Дальнейшие приготовления к торжественной, но тихой встрече господина Божко с неведомым мне соотечественником отняли у меня около получаса. В этот срок уложилась поездка в Виламоуру, прогулка пешком до виллы, скромное, без фанфар, проникновение на ее территорию, мучительные раздумья по поводу предполагаемого места беседы.
Погода подсказывала: скорее всего на открытой террасе. Опыт шептал: внутри, на втором этаже, подальше от любопытных глаз. В последнем случае шансы подслушать милый лепет бывших соотечественников приближались к нулю, поэтому пришлось сделать ставку на погоду. Я внимательно и с пристрастием осмотрел прилегающие к террасе кусты, выбрал удобный, с моей точки зрения, пятачок и весьма комфортно — для полевых условий, конечно, — расположился всего в трех-четырех метрах от места предполагаемых переговоров.
Сколько раз в жизни я удивлялся очевидному несоответствию: чем больше у автомобиля цилиндров, тем бесшумнее он ездит. И вот чуть не пал жертвой этого парадокса. Двенадцатицилиндровый «Мерседес» Божко въехал в ворота настолько тихо, что я едва успел пригнуть голову. Василий, водитель Божко, грузный мордоворот моего возраста, остался в машине и, кажется, задремал. А может, сволочь, притворялся. Видел я этого Василия лет десять назад. Он не был тогда таким толстым. Топтался все время в МИДе. То ли охранником был при ком-то, то ли соглядатаем, а скорее всего — совмещал. Словом, гэбэшник бывший. А может, и не бывший — кто их сейчас разберет, современные спецслужбы…
В ворота едва ли не строевым шагом вошел человек, неумело корчивший из себя бездельника-туриста. Строгий темный костюм, модный галстук; военная выправка; тщательно выбритая лысина и затылок, образующий одну плоскость с бычьей шеей; тонкая щеточка седых усов; цепкий взгляд — глаза не желали глядеть рассеянно. Словом, этакий отставной полковник британских колониальных войск явился на свое ранчо.

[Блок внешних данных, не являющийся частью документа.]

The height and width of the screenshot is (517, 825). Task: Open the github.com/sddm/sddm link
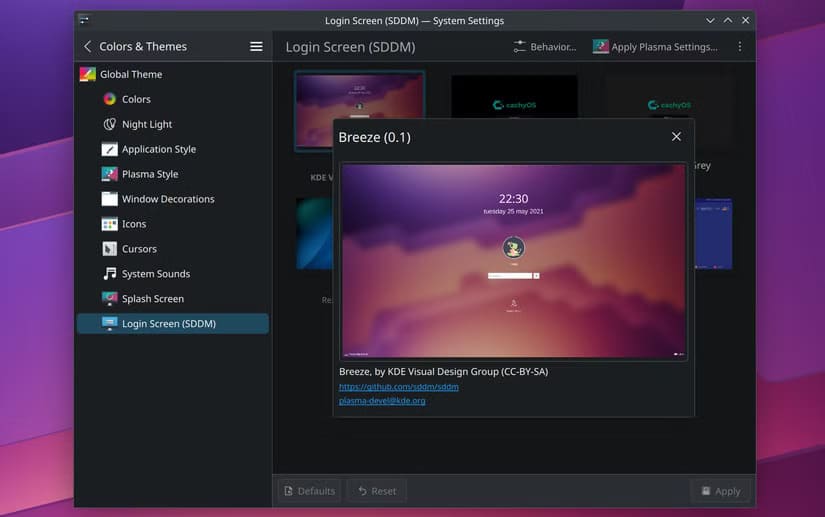tap(398, 386)
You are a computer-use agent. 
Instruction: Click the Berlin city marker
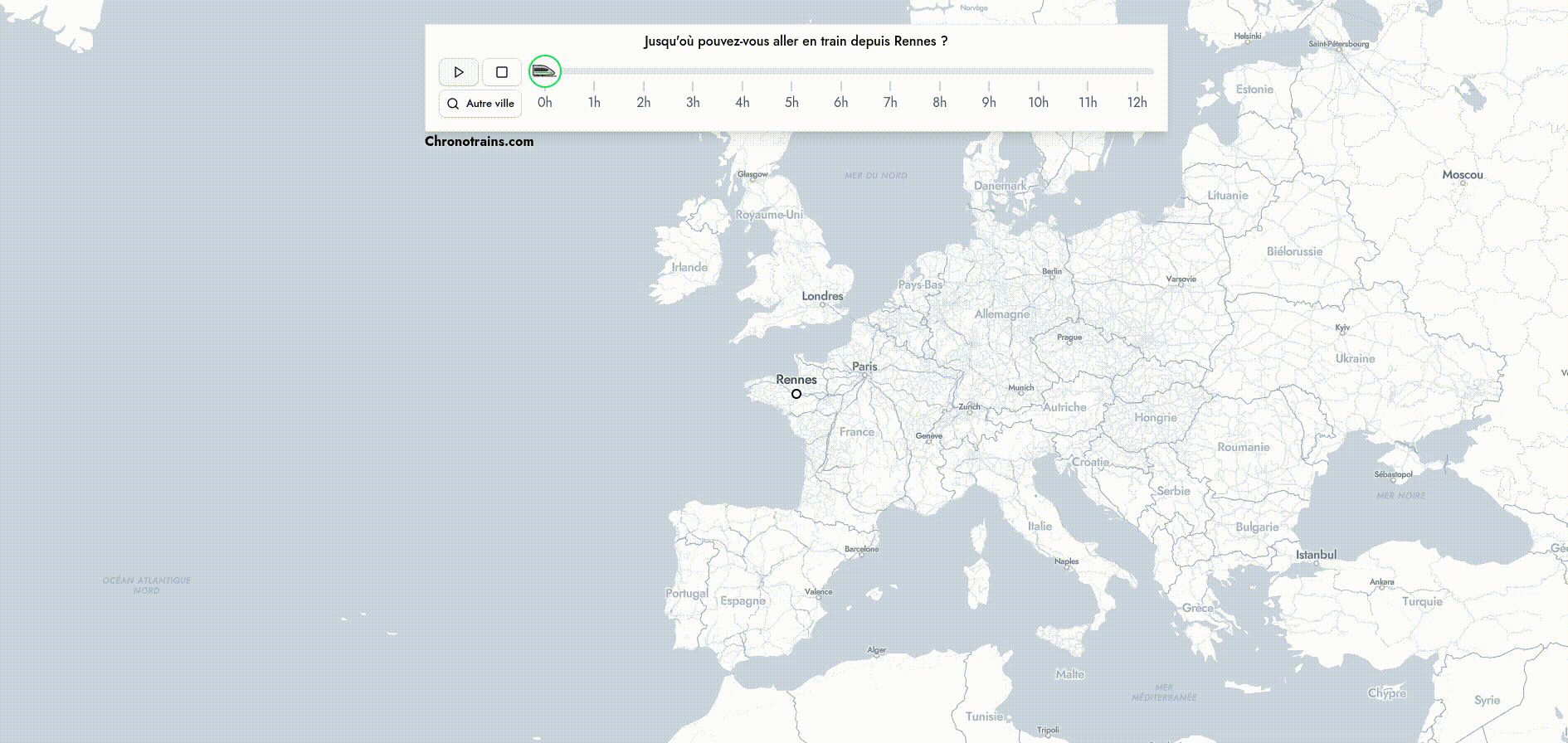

Божко вышел к гостю, не проявляя, впрочем, особого восторга. О чем они говорили на лестнице, я не слышал, но, к моей великой радости, устроились они все-таки на террасе.
— В чем дело, Роберт? — Божко и не пытался скрыть раздражение. — Мы же договорились: никаких личных контактов!
— Кирилл, мальчик мой. — Вот даже как! На «ты», да еще «мальчик мой»! И все это — спокойным, исполненным превосходства тоном. — Прошу тебя, оставь эти манеры для своих шестерок. Я не хуже тебя знаю, что можно, а чего нельзя. Однако — обстоятельства…
— Извини, погорячился, — Божко понизил голос. — Так что случилось?
— Беда, Кирилл. — Старый боевой конь Роберт чем-то клацнул — то ли металлическими зубами, то ли костями. — Кайхан соскочить хочет. Говорит: сон дурной видел. Завязывать, дескать, пора.
— Сколько мы у него покупаем? — Божко успокоился и говорил теперь вполне будничным, деловым тоном. — В процентном отношении?
— Все. Других покупателей у него нет. — Роберт как-то «по-волчьи» хохотнул и добавил: — Уже.
— Загрузи все суда, платежи приостанови. Его счета в оффшорах на наших людей? Пусть отзовут доверенности. И еще. Погоди…
На минуту воцарилась тишина, нарушаемая лишь писком мобильного телефона.
— Алло! Брык? Божко… Дело есть. Как скоро ты можешь быть в Стамбуле? Ясно. Хорошо. Возьми с собой кого-нибудь. Роберт тебе все объяснит. Да, как обычно. Все. Пока.
Божко обратился к гостю:
— Завтра в восемь вечера в аэропорту Стамбула тебя будет ждать Брык. Покажи ему Кайхана и обрисуй ситуацию. В общих чертах, деталей не надо. Только предупреди — осторожнее. Он дурак набитый, убить может ненароком.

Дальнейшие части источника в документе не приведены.